- **Written problem**: Replace "heart" with "star" in the stretch of rows from the line containing "Screen dimensions: 265x191" through the line containing "1539x432 pixels. 900,24", and give those lines again with nothing else changed. Leave the pictures out of your answer.

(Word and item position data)
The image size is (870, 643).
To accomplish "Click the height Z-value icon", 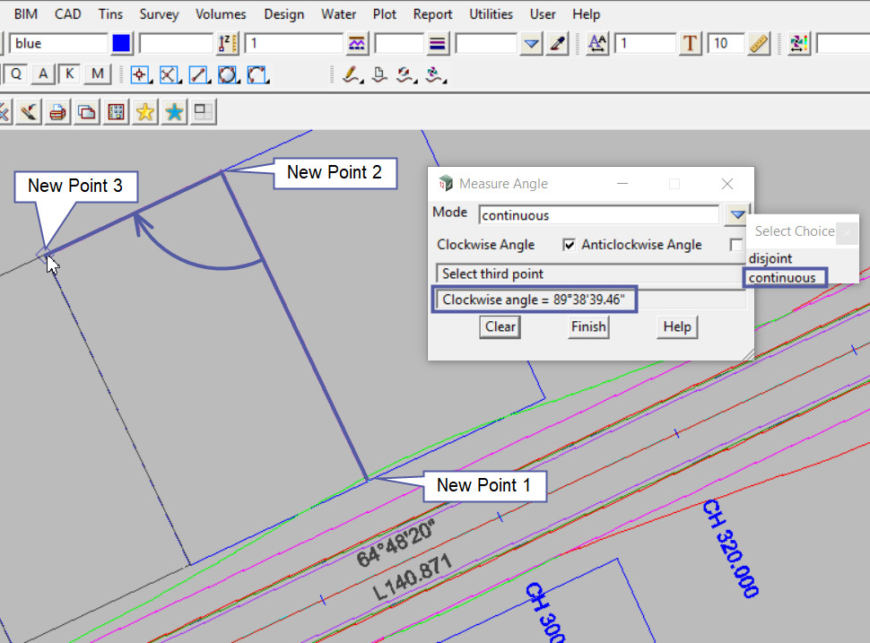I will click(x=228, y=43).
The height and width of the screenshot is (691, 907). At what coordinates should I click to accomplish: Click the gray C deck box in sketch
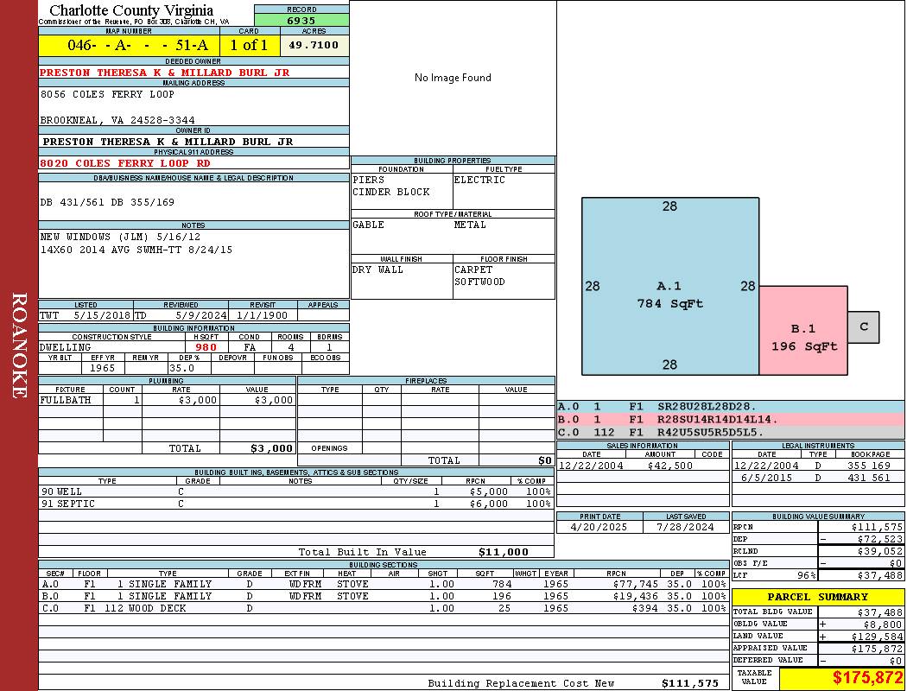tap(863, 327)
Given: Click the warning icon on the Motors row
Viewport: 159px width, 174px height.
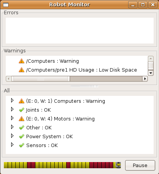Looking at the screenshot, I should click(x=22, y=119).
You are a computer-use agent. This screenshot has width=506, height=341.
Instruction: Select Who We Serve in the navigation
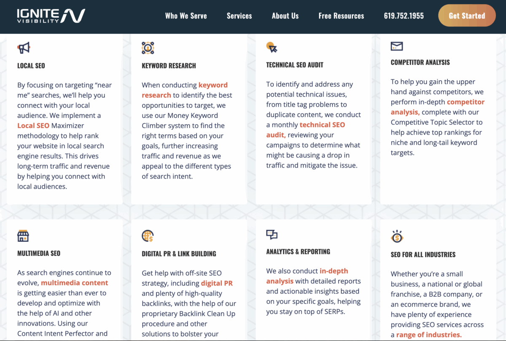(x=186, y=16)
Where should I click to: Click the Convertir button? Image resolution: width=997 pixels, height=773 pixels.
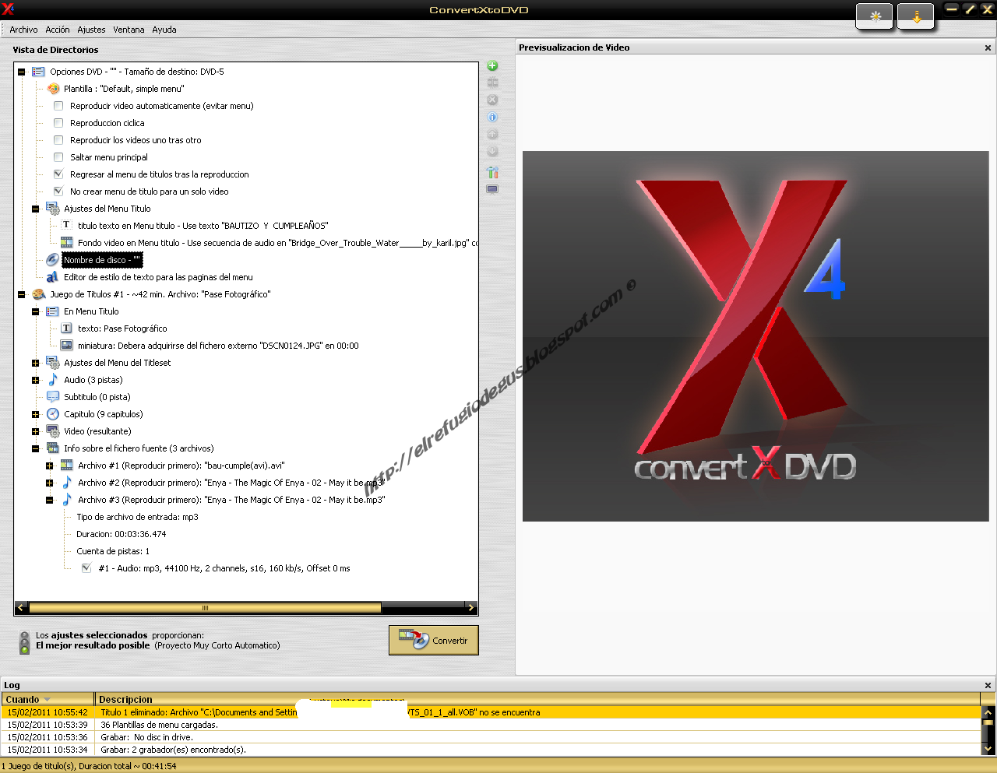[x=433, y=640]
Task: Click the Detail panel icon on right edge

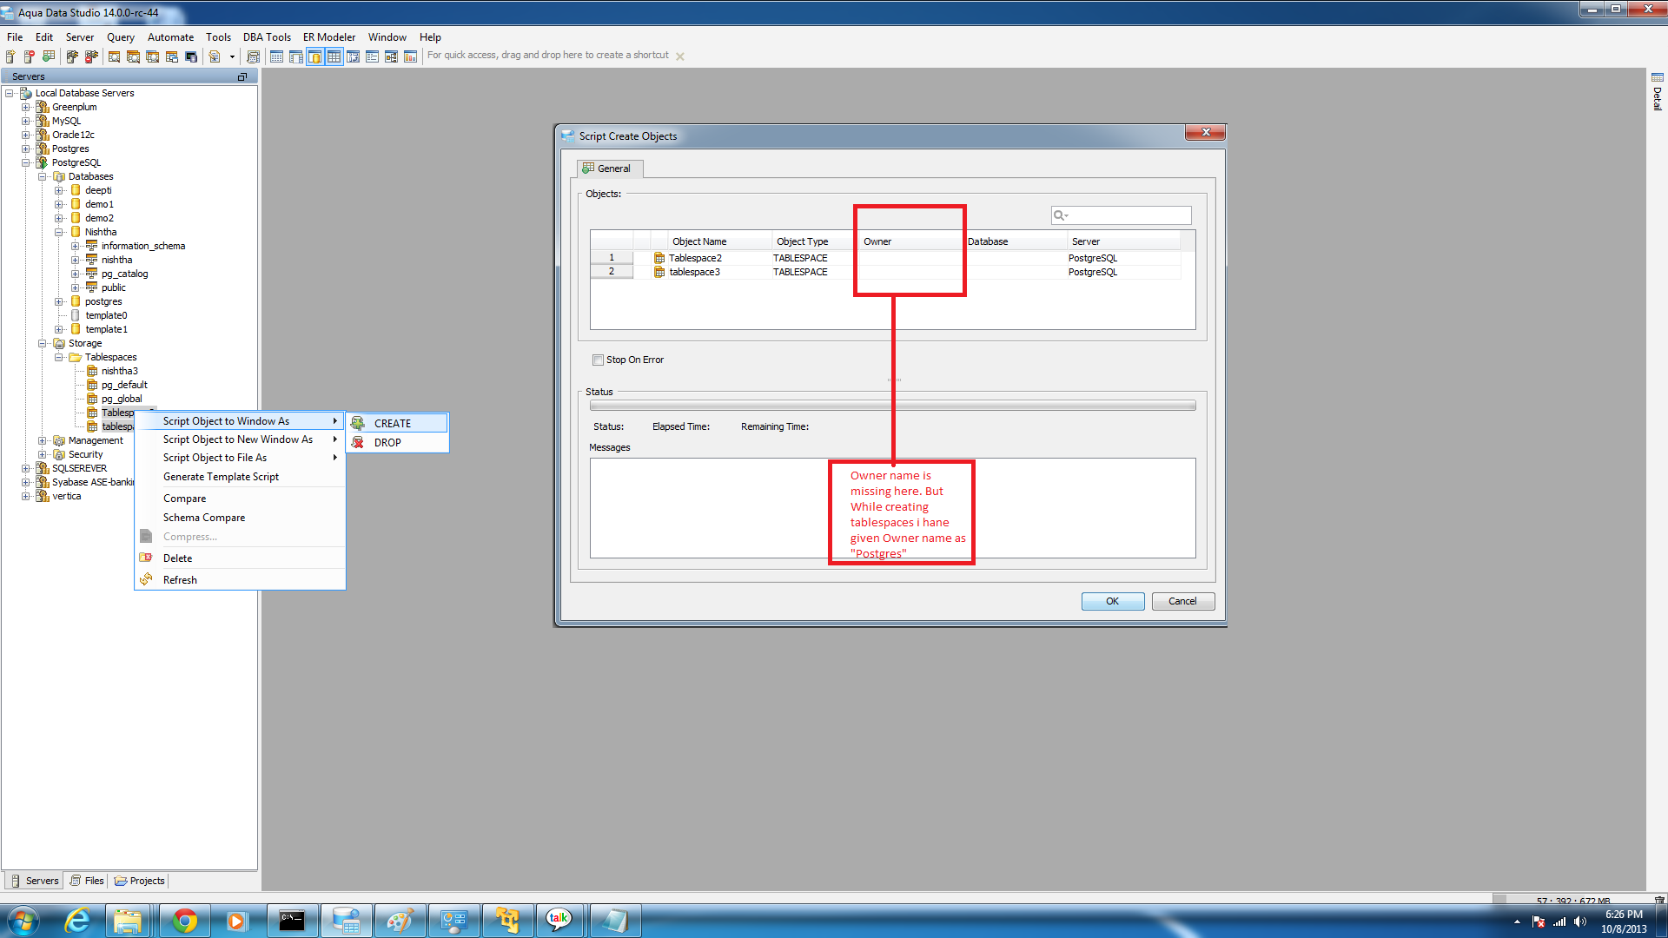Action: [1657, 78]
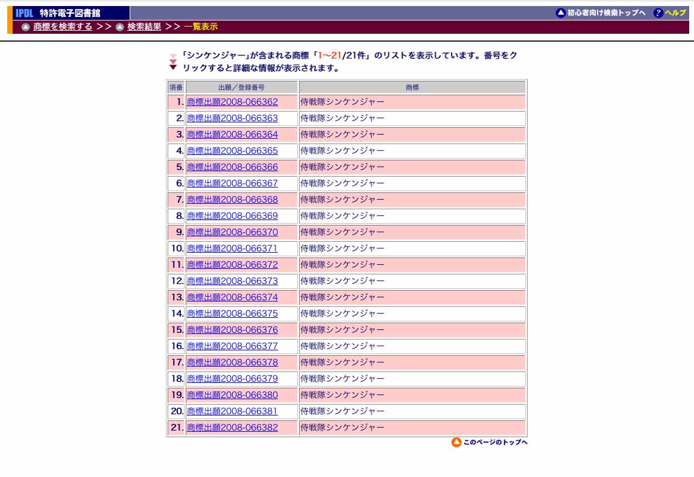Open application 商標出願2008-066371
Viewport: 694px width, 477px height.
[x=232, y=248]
--
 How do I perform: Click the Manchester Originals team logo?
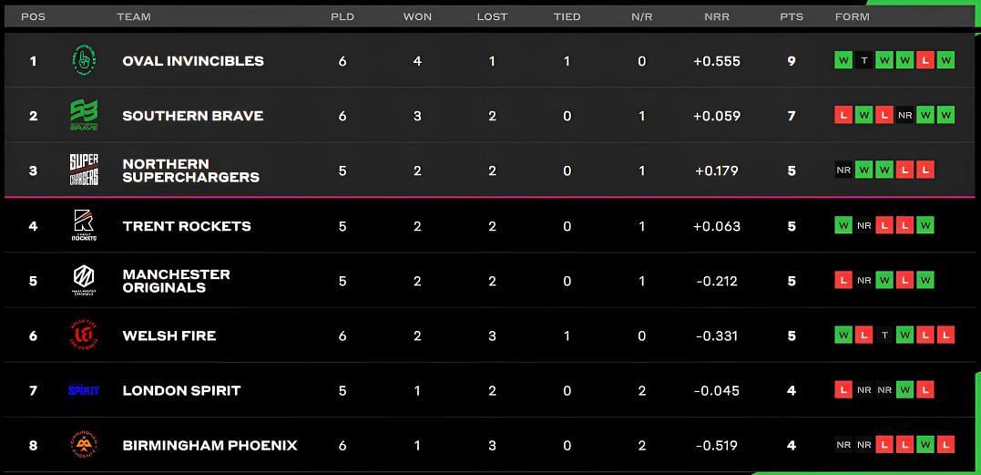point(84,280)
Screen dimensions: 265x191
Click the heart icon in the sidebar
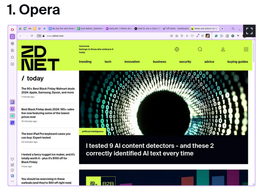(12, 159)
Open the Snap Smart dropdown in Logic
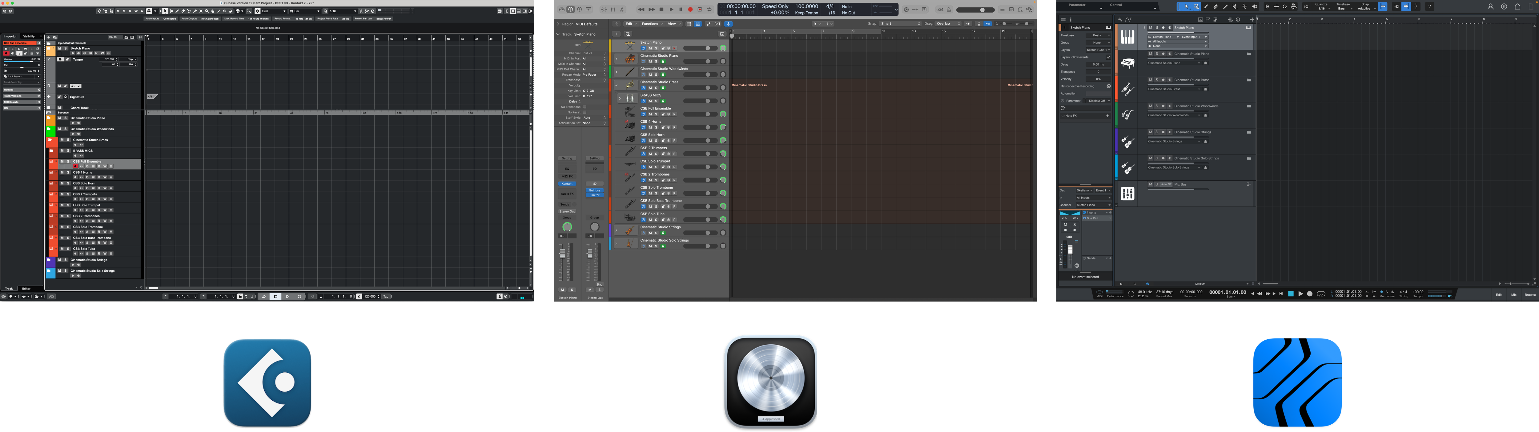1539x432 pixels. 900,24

- **Result**:
Screen dimensions: 265x191
Click the star icon in the sidebar
(12, 159)
Open the Snap Smart dropdown in Logic
1539x432 pixels. 900,24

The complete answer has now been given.